Tell how many lines in the data hold "symbol", giving that figure alone.

=== DATASET ===

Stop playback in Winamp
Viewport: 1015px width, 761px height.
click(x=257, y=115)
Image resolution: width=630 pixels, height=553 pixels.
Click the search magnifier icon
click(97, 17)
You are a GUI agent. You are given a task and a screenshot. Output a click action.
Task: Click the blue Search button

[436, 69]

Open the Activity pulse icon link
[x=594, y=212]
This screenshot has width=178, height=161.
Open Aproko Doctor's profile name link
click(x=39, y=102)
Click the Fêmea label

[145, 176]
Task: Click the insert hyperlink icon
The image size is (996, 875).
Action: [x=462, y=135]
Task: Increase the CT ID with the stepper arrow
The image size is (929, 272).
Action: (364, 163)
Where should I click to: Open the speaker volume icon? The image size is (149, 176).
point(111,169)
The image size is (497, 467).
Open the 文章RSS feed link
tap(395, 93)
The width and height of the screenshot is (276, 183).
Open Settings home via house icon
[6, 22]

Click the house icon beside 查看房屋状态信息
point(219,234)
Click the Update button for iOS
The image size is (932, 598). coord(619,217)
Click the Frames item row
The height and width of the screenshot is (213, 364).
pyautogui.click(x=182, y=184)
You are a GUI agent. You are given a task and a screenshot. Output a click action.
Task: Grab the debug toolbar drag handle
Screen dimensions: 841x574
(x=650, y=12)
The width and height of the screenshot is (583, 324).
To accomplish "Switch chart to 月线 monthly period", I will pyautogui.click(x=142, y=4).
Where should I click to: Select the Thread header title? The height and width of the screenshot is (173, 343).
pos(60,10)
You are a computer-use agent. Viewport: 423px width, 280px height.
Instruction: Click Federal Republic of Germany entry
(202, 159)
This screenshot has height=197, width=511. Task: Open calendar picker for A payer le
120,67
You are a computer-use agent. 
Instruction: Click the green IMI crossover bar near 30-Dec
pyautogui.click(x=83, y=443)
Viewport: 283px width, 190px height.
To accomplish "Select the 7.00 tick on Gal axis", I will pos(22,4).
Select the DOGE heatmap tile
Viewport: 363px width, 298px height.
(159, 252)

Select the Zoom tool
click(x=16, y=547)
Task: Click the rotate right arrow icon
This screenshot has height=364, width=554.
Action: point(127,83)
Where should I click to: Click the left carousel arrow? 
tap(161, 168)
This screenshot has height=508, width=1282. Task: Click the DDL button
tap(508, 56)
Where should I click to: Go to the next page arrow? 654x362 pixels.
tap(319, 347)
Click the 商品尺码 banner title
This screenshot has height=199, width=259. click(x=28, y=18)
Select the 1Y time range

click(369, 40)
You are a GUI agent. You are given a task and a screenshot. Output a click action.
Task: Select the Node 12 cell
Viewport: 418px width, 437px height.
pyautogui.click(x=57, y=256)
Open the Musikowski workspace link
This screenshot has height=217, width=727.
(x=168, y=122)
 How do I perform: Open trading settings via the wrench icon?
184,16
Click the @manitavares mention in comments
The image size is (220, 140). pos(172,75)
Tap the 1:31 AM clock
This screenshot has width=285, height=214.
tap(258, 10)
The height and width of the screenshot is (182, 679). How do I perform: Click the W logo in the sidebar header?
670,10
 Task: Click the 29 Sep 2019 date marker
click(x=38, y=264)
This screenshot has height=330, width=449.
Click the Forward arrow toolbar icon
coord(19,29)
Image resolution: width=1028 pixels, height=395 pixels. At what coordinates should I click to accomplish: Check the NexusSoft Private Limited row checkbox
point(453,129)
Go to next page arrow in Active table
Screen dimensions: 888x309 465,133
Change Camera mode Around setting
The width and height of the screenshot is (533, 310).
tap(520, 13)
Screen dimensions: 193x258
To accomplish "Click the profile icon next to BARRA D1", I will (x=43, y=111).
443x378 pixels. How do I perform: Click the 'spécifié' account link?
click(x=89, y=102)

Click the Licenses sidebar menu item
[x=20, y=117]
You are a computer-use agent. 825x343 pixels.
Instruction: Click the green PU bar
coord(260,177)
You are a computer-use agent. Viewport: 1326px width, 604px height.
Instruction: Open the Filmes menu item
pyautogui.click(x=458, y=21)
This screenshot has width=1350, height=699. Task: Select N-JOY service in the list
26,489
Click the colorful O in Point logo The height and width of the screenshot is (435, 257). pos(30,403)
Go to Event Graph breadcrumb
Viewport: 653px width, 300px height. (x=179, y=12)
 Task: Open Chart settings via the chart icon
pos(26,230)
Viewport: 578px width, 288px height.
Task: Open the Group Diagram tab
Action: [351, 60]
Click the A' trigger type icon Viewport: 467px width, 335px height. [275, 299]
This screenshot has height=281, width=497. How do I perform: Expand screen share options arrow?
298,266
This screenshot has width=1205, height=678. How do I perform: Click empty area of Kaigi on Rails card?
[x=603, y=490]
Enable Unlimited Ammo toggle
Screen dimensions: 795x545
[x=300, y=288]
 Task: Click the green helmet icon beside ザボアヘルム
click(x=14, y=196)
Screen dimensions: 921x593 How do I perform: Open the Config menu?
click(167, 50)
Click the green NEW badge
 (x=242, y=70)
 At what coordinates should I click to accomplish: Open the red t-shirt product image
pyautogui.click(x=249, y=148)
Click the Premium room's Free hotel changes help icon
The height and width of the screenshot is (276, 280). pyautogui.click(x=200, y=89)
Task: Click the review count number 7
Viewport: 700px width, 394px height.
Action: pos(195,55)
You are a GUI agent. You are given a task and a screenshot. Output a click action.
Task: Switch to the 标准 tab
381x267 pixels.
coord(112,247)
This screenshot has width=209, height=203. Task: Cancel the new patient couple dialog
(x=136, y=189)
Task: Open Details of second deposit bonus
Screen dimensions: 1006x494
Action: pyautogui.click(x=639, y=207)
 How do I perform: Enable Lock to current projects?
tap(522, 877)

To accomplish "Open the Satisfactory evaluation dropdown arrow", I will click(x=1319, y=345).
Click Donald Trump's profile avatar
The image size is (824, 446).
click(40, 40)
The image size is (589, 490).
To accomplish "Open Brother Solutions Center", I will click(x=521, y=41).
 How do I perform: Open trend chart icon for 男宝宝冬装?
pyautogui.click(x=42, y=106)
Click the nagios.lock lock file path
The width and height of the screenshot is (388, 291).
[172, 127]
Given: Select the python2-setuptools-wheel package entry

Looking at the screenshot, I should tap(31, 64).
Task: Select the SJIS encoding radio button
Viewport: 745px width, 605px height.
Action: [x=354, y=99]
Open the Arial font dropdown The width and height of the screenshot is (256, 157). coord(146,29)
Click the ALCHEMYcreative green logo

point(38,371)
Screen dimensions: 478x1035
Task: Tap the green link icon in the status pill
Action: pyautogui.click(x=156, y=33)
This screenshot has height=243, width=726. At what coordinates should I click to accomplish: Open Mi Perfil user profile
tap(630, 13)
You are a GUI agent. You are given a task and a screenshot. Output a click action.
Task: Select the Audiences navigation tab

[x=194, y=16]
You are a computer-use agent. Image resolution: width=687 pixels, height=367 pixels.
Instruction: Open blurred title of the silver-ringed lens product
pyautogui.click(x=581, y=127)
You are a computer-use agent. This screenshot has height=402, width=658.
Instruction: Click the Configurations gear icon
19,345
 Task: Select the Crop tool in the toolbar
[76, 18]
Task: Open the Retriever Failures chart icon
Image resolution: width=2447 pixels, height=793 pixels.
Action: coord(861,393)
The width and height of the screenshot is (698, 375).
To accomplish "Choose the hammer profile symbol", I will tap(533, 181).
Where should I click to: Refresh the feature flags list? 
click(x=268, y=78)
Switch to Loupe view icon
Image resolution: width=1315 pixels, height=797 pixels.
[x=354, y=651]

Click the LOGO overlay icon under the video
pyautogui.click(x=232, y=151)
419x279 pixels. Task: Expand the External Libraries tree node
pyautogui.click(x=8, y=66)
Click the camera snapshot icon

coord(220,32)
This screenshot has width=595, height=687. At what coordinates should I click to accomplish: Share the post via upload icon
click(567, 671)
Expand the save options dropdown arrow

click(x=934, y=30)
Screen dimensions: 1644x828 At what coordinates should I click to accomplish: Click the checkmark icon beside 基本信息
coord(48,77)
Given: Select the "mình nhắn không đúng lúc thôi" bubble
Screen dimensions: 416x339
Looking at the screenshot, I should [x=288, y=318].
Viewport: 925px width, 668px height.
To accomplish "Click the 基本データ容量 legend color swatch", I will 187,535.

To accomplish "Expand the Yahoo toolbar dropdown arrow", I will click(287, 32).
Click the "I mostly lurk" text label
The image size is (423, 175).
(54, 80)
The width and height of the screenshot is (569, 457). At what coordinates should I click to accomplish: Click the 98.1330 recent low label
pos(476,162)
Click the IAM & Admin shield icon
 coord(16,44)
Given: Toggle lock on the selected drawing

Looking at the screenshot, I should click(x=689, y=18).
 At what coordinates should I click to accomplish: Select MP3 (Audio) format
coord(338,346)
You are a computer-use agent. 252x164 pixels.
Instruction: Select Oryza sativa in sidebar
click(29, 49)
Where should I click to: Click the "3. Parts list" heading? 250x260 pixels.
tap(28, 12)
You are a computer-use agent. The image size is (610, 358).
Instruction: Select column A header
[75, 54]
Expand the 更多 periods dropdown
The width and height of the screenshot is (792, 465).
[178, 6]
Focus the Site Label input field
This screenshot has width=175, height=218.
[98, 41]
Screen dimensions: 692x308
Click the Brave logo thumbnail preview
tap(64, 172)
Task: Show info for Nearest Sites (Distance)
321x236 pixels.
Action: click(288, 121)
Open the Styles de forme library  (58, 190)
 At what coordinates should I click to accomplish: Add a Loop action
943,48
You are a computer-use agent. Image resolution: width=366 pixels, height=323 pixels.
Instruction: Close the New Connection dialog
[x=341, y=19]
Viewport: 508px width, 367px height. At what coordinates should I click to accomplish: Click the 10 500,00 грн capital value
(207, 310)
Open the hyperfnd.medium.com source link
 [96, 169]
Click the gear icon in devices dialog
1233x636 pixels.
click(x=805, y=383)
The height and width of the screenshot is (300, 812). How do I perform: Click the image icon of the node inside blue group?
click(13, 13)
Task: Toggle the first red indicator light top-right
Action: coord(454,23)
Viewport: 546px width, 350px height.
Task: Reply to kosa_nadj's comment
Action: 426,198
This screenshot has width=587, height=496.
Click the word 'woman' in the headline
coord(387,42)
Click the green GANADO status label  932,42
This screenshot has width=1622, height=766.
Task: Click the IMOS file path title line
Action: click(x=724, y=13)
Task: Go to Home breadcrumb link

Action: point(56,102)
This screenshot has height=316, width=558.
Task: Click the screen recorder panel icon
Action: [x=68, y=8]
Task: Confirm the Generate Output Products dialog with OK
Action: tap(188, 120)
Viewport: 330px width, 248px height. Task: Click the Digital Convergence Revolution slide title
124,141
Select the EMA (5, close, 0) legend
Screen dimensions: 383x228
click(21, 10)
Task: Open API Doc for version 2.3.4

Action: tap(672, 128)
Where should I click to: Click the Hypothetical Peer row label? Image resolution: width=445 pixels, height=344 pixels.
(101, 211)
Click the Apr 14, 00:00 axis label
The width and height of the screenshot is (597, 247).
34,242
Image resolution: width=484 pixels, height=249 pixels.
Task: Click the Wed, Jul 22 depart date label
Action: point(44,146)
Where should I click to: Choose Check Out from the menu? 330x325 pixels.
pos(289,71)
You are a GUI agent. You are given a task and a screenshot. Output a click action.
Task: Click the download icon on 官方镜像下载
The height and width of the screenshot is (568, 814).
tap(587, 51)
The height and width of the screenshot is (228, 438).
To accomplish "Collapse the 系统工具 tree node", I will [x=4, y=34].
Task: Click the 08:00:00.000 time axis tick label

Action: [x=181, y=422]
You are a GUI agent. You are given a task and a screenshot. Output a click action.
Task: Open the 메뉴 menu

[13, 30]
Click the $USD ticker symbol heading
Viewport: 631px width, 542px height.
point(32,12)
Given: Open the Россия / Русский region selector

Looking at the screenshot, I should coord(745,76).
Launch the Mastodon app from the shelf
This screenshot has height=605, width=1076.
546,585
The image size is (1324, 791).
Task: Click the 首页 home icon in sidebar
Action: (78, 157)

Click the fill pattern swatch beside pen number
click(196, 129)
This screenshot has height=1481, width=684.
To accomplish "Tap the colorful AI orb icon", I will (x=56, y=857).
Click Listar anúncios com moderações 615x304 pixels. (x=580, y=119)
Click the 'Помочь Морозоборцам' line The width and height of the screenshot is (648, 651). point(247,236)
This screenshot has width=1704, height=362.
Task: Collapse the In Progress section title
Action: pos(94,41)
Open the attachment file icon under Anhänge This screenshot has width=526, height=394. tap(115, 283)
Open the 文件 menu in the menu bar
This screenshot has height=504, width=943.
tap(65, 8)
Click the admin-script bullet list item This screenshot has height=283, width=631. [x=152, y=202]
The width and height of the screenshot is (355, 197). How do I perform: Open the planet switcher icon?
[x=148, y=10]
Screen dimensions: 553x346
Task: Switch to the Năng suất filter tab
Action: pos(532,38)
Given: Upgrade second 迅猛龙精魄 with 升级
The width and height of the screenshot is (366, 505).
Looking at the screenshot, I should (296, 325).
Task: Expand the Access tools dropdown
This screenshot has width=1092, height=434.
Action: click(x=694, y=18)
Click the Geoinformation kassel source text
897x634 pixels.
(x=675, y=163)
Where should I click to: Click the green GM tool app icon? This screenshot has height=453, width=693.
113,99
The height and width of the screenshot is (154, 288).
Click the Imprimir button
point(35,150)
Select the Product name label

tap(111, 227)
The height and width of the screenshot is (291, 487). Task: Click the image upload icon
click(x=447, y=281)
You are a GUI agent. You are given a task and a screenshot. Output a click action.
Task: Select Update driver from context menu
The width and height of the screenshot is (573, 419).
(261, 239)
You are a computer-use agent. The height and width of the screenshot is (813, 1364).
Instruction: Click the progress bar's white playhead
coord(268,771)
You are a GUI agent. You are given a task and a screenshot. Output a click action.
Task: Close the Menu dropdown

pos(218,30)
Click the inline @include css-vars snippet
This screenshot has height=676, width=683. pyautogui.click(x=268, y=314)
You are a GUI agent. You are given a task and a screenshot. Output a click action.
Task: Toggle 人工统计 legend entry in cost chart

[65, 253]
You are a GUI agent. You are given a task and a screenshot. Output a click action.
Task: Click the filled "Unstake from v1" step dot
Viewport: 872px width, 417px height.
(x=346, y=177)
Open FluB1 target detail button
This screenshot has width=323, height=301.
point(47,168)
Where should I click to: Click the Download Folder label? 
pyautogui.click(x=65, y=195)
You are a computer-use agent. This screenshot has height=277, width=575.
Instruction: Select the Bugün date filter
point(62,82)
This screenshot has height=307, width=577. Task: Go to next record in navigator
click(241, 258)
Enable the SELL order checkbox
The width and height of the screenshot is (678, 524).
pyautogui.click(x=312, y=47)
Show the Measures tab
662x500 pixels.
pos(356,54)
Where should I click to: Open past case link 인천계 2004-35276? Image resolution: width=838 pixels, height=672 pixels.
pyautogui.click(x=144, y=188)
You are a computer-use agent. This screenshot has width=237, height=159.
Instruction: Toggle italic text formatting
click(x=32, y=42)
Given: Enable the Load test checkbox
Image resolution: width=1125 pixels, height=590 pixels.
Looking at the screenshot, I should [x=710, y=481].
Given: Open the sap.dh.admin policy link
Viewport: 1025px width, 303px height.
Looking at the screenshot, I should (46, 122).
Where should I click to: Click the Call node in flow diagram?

===

[RESPONSE AREA] 2